Remix.run Logo
Someone 2 days ago

One example of such an optimization is that overflow checking can prevent vectorization of code.

See for example this post: https://lemire.me/blog/2016/12/06/dont-assume-that-safety-co.... It is ancient, but I don’t see a reason why it would have become outdated.

msichert 2 days ago | parent [-]

Vector instructions usually don't have overflow flags, so a compiler can't easily vectorize loops containing overflow checks. However, detecting overflows in integer operations requires only a bit of bitwise arithmetic. In my experiments, this lead to an overhead of only 7% for vectorized additions with overflow checks: https://cedardb.com/blog/vectorized_overflows/

ack_complete 2 days ago | parent [-]

That's with a simple data operation and using a recent x86 vector ISA (AVX-512) that is only available on some systems, notably excluding any current Intel desktop CPU.

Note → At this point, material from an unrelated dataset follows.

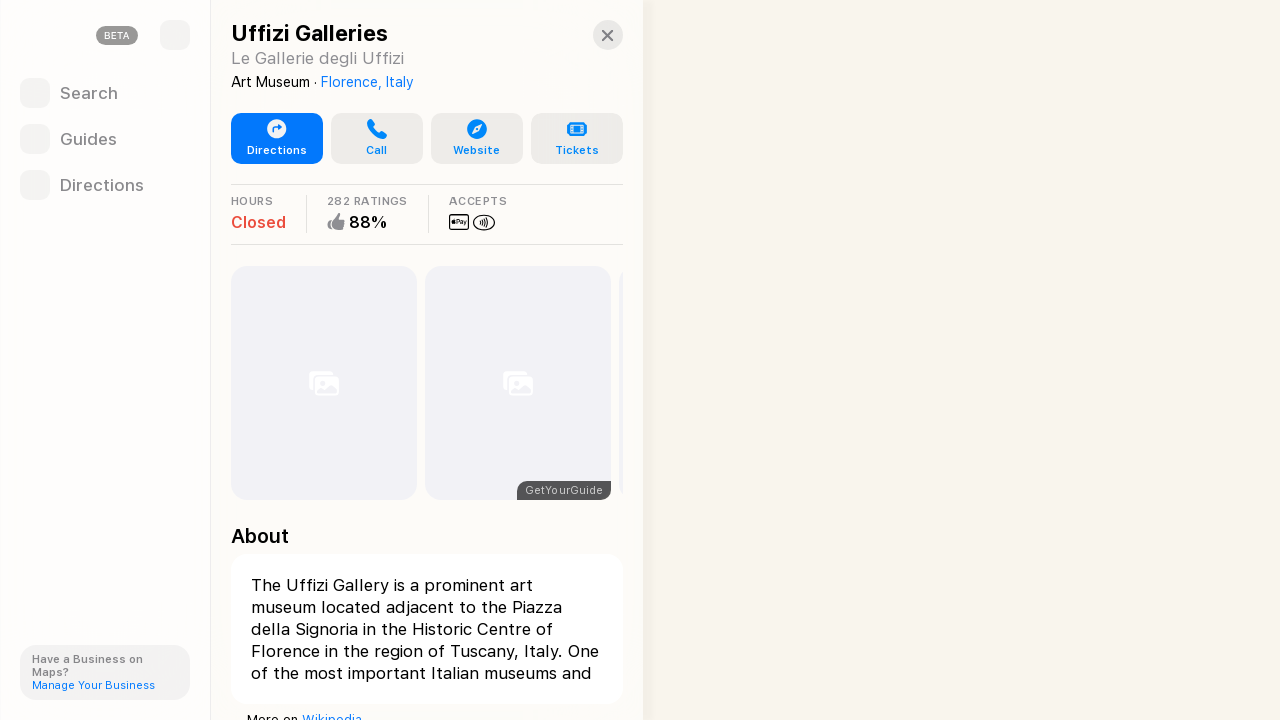 The image size is (1280, 720). I want to click on [Directions], so click(105, 185).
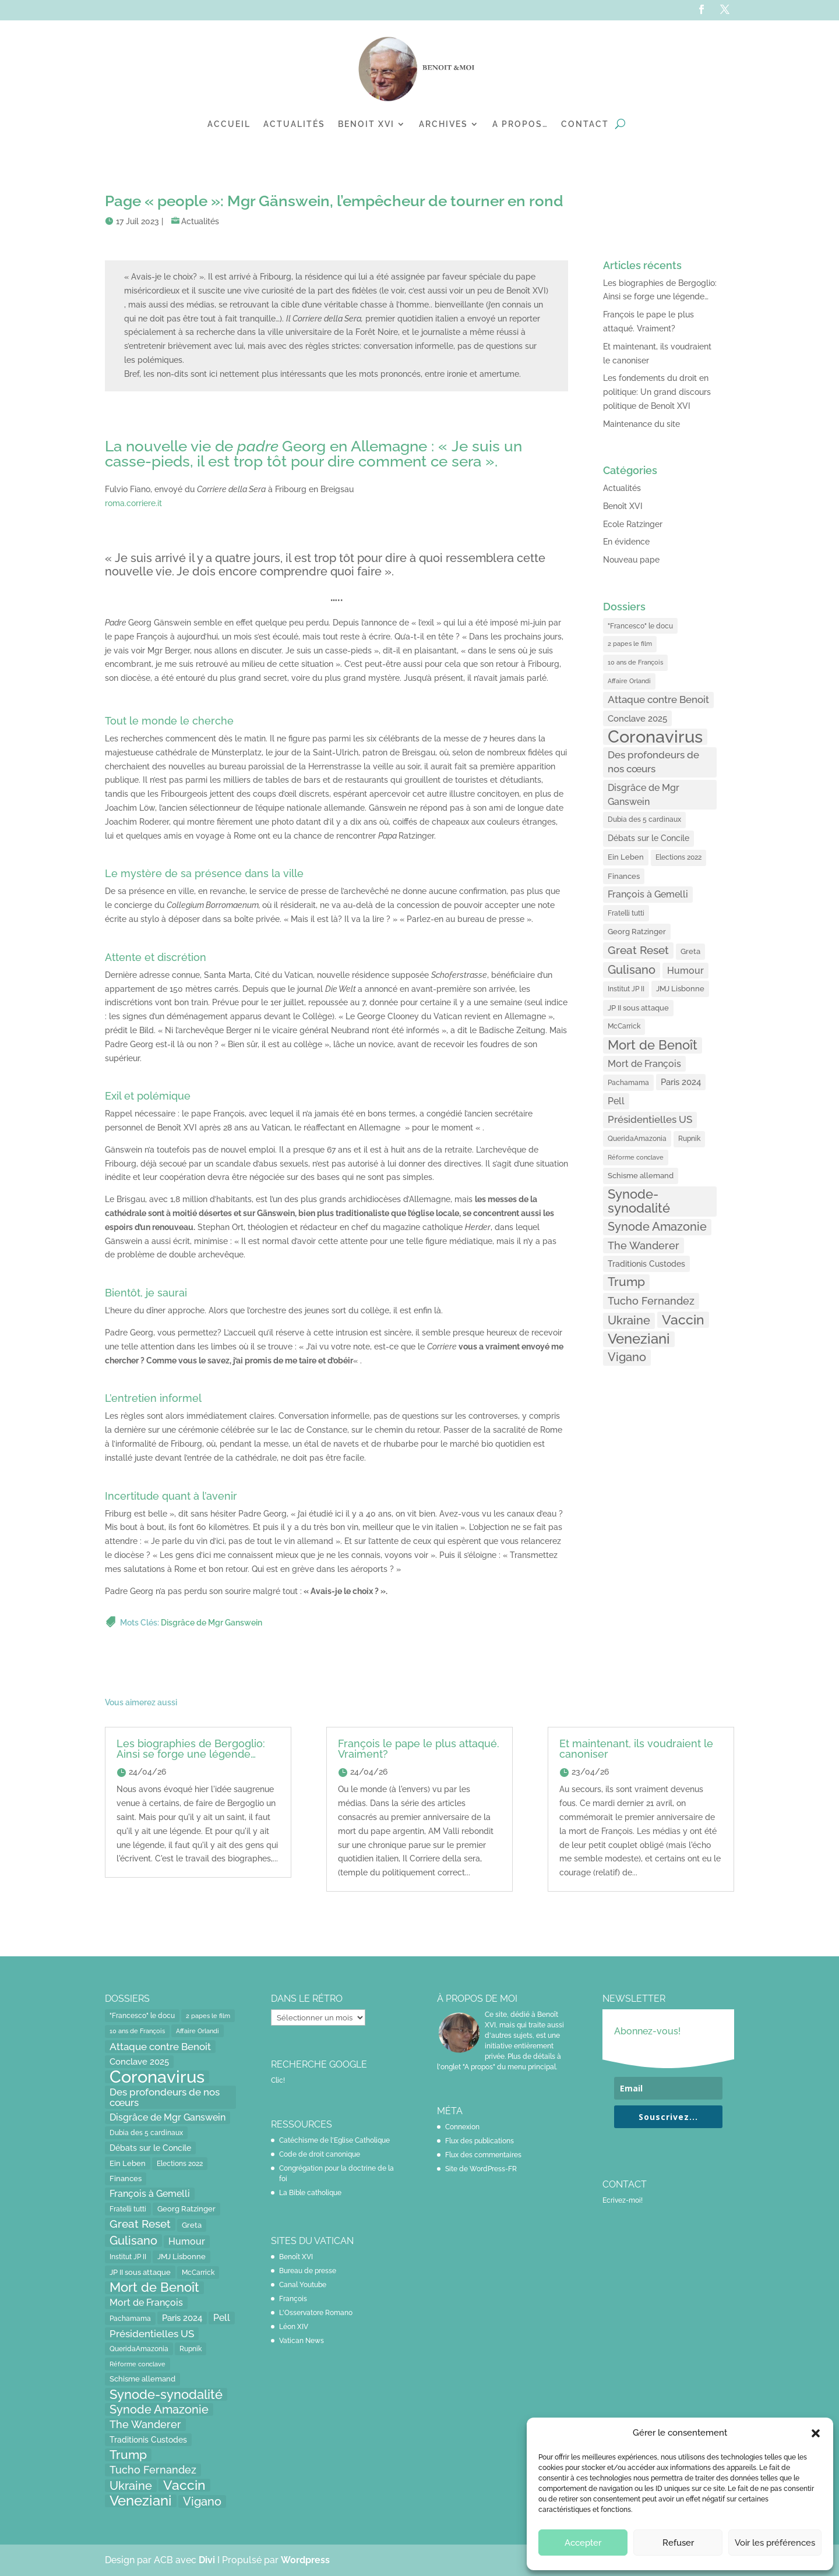 Image resolution: width=839 pixels, height=2576 pixels. I want to click on Réforme conclave [Réforme conclave (11 éléments)], so click(636, 1157).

The real killer isn't the data operations, though, it's if the overflow checks interfere with converting the loop logic or data addressing to vectorizable form. Indexing with 32-bit signed int vs. unsigned int on a 64-bit platform in C is a classic case -- with unsigned the compiler cannot assume that addressing offsets don't wrap, which then prevents coalescing data accesses into vector loads and stores.